Цветок распался. Все, без шорохов все улетучились, исчезли. Словно эльфы.
— Где ты была?
Мне показалось, что это долгое объятье — величиною в век. Оно так долго длилось, что я успела осознать, как у меня убыло сил за эти годы мытарств.
— Я рядом. Всего лишь триста километров к югу по карте от Москвы.
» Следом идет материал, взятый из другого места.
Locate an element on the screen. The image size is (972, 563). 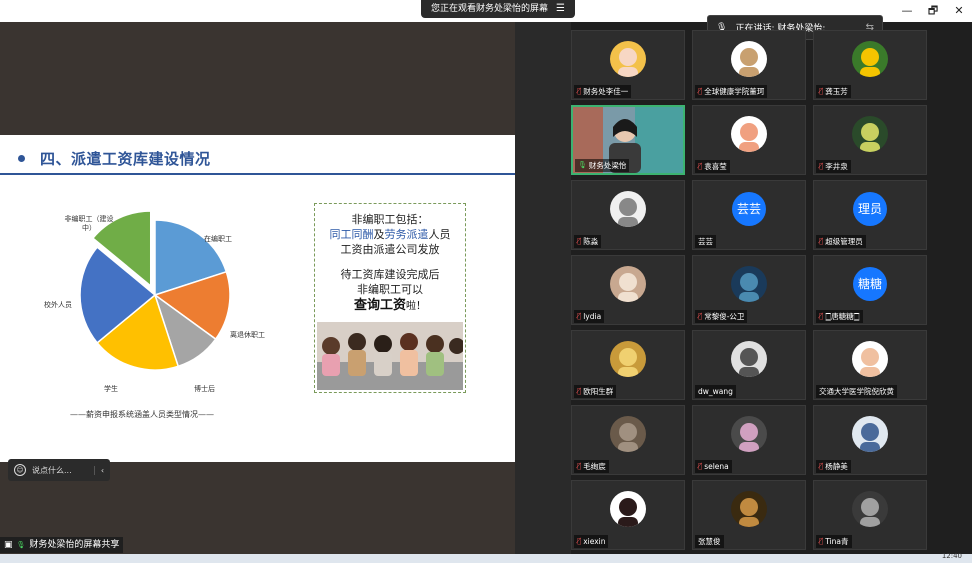
notice-line-5: 非编职工可以 is located at coordinates (390, 290).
— Но я же там четыре раза был.
— Вы не включали ящик, очевидно.
— Как, ты работаешь на телевидении? Ну, матушка, это в теперешние годы постигло многих наших.
— Почти всех.
Я так давно не открывала эту дверь, равную высоте стены в моих жилых пространствах, давно не втягивала запах этой бездны, не слышала шумов, до шороха размноженных по тёмным берегам и лезвиям границ: партер, амфитеатр, ложи, яма, рампа. И этот вечный свист на фоне люстры под потолком в колосниках. Жилая атмосфера волшебства. Безмерно плацентарное пространство чар. В покое пауз затаились сути волшебных мановений. Оживать было способно здесь угаданное. Вот репетирует прогоны режиссёр. Мне шепчут на ухо: он ученик Новицкой. Нет. Никогда! Я вижу почерк. Это питомец Бухмана. По почерку манеры узнаю — так строили на сцене целое из крошки бухманята. Потом другой прогон. Мне говорят, что это школа Мейерхольда. А я ловлю отважную, пронзительную нежность — Поличенецкий. Как в почерках учеников проявлены учителя… Сквозь вечность. Кто отвергал понятье театральной школы? Сумбурный спор театроведов всё нивелировал. Приказом примерили, и смолкли все. Итог контекста был проявлен: «Школа у нас у всех одна — Константина Сергеевича Станиславского!» Окрик на ритуал для расшалившихся художников. И затаились школы. А семена посева проросли. Носители их сами не подозревают, с какого поля колоски теперь сроднились стеблями, а были врозь корнями. В войне с идеологией цензуры театр закрылся камерностью тайны. Встал со щитом, его не растворяла коррозия свободы под названием «базар». Простите — свободный рынок производства. Идеология базарной выгоды сквозь оболочку школы в сценическую педагогику бациллой не вошла. Вокруг сидели дяденьки из Думы. Тоже смотрели репетиции. Хотели скоротать начальный выход в церемониале. Я слышала их мысли. Соскучились по сцене альма-матер. Конечно, им хотелось скрыть — какого изначального гнезда пииты. Трибунам думским нет предтечи — они без прошлого стараются казаться.